10. Named entity recognition
Named entity recognition, often called NER, identifies names of people, companies, products, locations, dates, or other specific entities in text.
For example, NER can identify brand names mentioned in customer reviews or competitor names mentioned in open-ended survey responses.
How is text mining used in business?
Text mining is used in business to analyze large volumes of unstructured feedback and turn it into useful insights. It helps teams understand customers, employees, markets, products, and service issues faster than manual review.
Common business uses include:
- Customer feedback analysis:
Text mining can analyze survey responses, reviews, and support comments to identify recurring customer needs, complaints, and expectations. - Reputation and sentiment monitoring:
Businesses can track positive, negative, and neutral mentions across reviews, social media, and public feedback channels. - Support ticket routing:
Support teams can classify tickets by topic, language, urgency, or intent so the right team can respond faster. - Product improvement:
Product teams can identify feature requests, bug reports, usability issues, and repeated complaints from customer comments. - Market and competitive research:
Researchers can analyze public reviews, customer language, competitor mentions, and recurring market trends. - Employee feedback analysis:
HR and employee experience teams can analyze open-ended employee survey responses to understand engagement, culture, workload, and manager feedback.
For businesses in the USA, text mining is especially useful when feedback comes from many channels at once, such as surveys, app reviews, chat, email, call transcripts, and social media.
How can QuestionPro help with text mining?
QuestionPro can help with text mining by making it easier to analyze open-ended survey responses, customer feedback, and employee comments. This helps teams find themes, sentiment, and recurring patterns in the text people share.
For example, a CX team can use QuestionPro to collect customer feedback after a support interaction, then review open-ended responses to find common pain points. A market research team can analyze survey comments to understand product expectations, buying barriers, or brand perception.
QuestionPro also has related guidance on text analysis, which explains how businesses can process text data and identify useful patterns.
The goal is not only to collect written feedback.
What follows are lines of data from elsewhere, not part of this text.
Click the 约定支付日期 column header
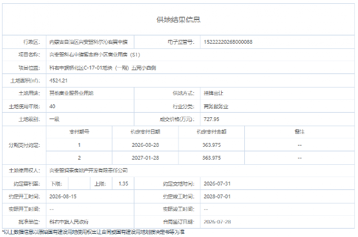This screenshot has width=358, height=237. pos(145,132)
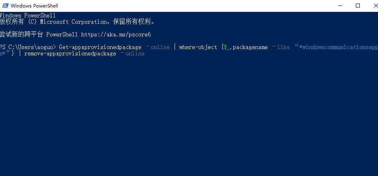This screenshot has width=378, height=176.
Task: Click the remove-appxprovisionedpackage command
Action: tap(70, 53)
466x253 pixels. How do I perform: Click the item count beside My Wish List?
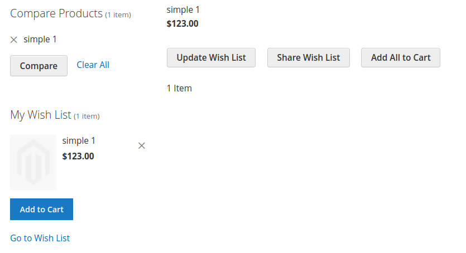[x=87, y=116]
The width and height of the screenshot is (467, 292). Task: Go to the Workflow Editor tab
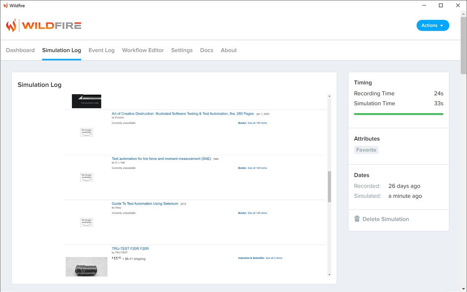coord(143,50)
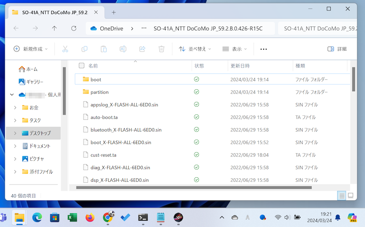Screen dimensions: 365x227
Task: Click the Paste clipboard icon
Action: pyautogui.click(x=104, y=49)
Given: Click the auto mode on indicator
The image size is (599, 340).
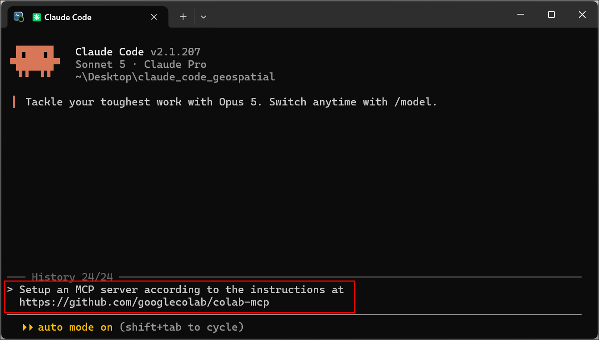Looking at the screenshot, I should pos(75,327).
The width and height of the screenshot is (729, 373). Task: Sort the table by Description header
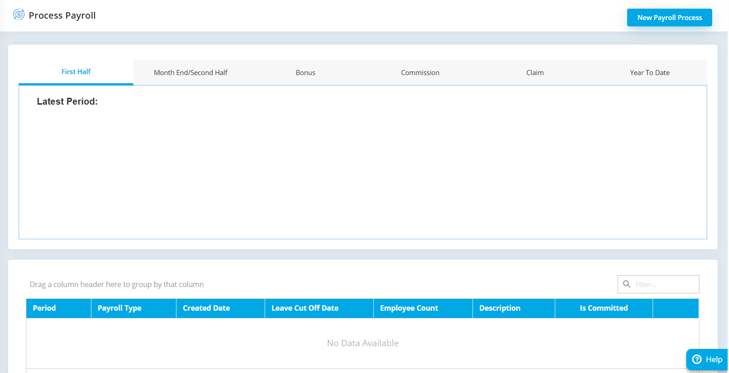(499, 308)
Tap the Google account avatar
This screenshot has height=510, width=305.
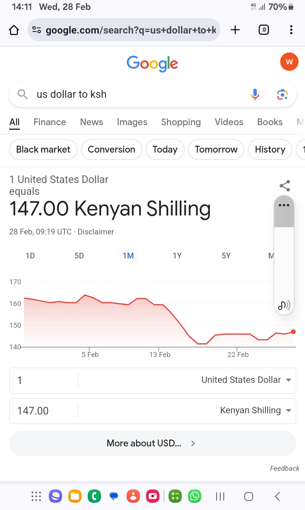[x=289, y=62]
The goal is to understand what the text is telling you and decide what to improve next.
Final thoughts
Text mining helps businesses make sense of unstructured text at scale. It can turn survey responses, reviews, emails, chats, and support tickets into patterns teams can understand and use.
The strongest use cases are practical. Text mining can help you find recurring customer issues, measure sentiment, classify support requests, monitor reputation, and understand employee feedback.
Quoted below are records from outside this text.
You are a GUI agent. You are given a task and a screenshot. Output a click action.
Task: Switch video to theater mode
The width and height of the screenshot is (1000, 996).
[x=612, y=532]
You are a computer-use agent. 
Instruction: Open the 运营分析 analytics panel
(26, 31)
Good text mining starts with a clear question. Decide what you need to learn, collect the right text data, apply the right method, and connect the results to a business decision.
Frequently Asked Questions
Text mining means finding useful information in written text. It helps businesses analyze survey responses, reviews, support tickets, emails, and social comments to identify themes, sentiment, patterns, and recurring issues.
A common text mining example is analyzing thousands of customer reviews to find repeated complaints. The system may identify themes like pricing, delivery delays, product quality, or support issues so teams know what to improve.
No. Text mining extracts patterns and information from text. Text analytics uses those extracted patterns to understand trends, sentiment, and business meaning. The two are closely related and often used together.
Text mining can use survey responses, online reviews, social media comments, support tickets, emails, chat transcripts, call transcripts, documents, and employee feedback. It works best when the text data is cleaned and organized before analysis.
Text mining helps customer experience teams find common pain points, track sentiment, classify feedback, and identify what customers mention most often. This makes it easier to improve support, product experience, and customer satisfaction.